What you have to do: Please update the Gene Cook article by rewriting it from "Cook was posthumously" up to and including "daughter, Shelly (Straube).", with "Marion" changed to "Marian".

Gene Cook

No. 88
- Position: End

Personal information
- Born: January 11, 1932 Greenfield, Tennessee, U.S.
- Died: February 14, 2002 (aged 70) Toledo, Ohio, U.S.
- Listed height: 6 ft 3 in (1.91 m)
- Listed weight: 215 lb (98 kg)

Career information
- College: Toledo (1954–1957)
- NFL draft: 1958 (13th round, 147th overall pick)

Career history
- Cleveland Browns (1959)*; Detroit Lions (1959);
- * Offseason or practice squad member only

Career NFL statistics
- Receptions: 1
- Receiving yards: 43
- Stats at Pro Football Reference

= Gene Cook =

American politician (1932–2002)

Gene Cook (January 11, 1932 – February 14, 2002) was an American player in the National Football League (NFL), an honored executive in minor league baseball, and a long-time elected official in Toledo, Ohio.

Cook is a member of the International League Hall of Fame.

==Football career==
Cook played collegiately for the University of Toledo. He was drafted 147th overall in the 13th round of the 1958 NFL draft by the Green Bay Packers. Cook was briefly a wide receiver for the Detroit Lions, recording one reception during the 1959 NFL season. He later played semi-professional ball for the Toledo Tornadoes.

===Pro statistics===

| Season | GP | Receiving |  |  |  |  |  |  |
| Rec | Yds | Y/R | TD | Lng | R/G | Y/G |
| 1959 | 1 | 1 | 43 | 43.0 | 0 | 43 | 1.0 | 43.0 |
| Career | 1 | 1 | 43 | 43.0 | 0 | 43 | 1.0 | 43.0 |

==Political career==
Cook was elected to the Toledo City Council in 1967. Cook served continuously in elected office until his retirement in 1997. He served 13 years as vice mayor and three years as city council president. At the time of his death in 2002, his tenure was the longest in the history of the Toledo City Council.

==Minor League Baseball executive==
Cook served as the general manager of the minor league baseball Toledo Mud Hens of the International League from 1978 to 1998. He was the team's executive vice president from 1998 to 2002. He was named the International League's Executive of the Year in 1980.

Under Cook's management, the average attendance at Mud Hens games would increase almost threefold. Much of this was due to inventive marketing. In his most well-known move, Cook sent a Mud Hens uniform to the fictional character Cpl. Max Klinger of the television show M*A*S*H, played by actor Jamie Farr, a Toledo native. Thereafter, mentions of the Mud Hens were frequently incorporated into the show's scripts, and the team gained nationwide attention.

Cook was posthumously elected to the International League Hall of Fame in 2008. The number 1 was retired by the Mud Hens in his honor.

==Personal life==
Cook was married to his wife, Marion, for 45 years. They had two sons, Gary and John, and a daughter, Shelly (Straube).

Cook died in February 2002 after a brief illness.

Dataset content:
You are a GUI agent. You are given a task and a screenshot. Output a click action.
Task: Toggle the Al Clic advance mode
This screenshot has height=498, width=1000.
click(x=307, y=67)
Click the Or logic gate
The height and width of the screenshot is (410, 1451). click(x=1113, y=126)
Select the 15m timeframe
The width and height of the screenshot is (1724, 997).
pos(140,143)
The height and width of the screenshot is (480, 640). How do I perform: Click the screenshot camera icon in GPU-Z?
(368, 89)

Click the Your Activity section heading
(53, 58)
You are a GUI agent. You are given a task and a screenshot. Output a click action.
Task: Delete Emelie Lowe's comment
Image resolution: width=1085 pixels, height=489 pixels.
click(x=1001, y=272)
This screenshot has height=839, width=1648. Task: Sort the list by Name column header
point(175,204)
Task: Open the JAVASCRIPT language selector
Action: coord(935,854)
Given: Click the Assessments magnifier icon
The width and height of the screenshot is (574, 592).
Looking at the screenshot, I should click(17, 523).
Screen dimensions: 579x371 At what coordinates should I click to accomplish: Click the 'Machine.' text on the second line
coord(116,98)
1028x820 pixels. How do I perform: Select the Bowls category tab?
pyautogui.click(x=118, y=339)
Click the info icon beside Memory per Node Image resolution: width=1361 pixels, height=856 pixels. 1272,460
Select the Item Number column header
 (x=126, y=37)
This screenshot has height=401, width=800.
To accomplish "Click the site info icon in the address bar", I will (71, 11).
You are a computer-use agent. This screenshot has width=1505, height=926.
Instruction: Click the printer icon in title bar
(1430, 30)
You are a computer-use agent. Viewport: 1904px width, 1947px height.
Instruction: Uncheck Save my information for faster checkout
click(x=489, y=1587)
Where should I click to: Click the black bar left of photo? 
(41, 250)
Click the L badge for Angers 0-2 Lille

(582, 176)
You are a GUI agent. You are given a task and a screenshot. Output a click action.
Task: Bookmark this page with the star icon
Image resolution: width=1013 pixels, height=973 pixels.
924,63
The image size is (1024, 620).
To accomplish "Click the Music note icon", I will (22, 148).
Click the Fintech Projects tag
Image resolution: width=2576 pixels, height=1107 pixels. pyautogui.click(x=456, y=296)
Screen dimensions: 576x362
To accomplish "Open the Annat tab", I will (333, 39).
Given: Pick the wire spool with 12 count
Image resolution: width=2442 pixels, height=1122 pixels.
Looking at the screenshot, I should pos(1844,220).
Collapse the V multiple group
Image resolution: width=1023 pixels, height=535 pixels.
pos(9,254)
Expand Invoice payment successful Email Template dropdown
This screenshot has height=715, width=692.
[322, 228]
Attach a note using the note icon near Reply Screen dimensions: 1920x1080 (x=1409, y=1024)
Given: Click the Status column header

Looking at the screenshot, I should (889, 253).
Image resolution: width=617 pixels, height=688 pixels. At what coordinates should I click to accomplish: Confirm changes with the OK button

Task output:
Cook was posthumously elected to the International League Hall of Fame in 2008. The number 1 was retired by the Mud Hens in his honor.

==Personal life==
Cook was married to his wife, Marian, for 45 years. They had two sons, Gary and John, and a daughter, Shelly (Straube).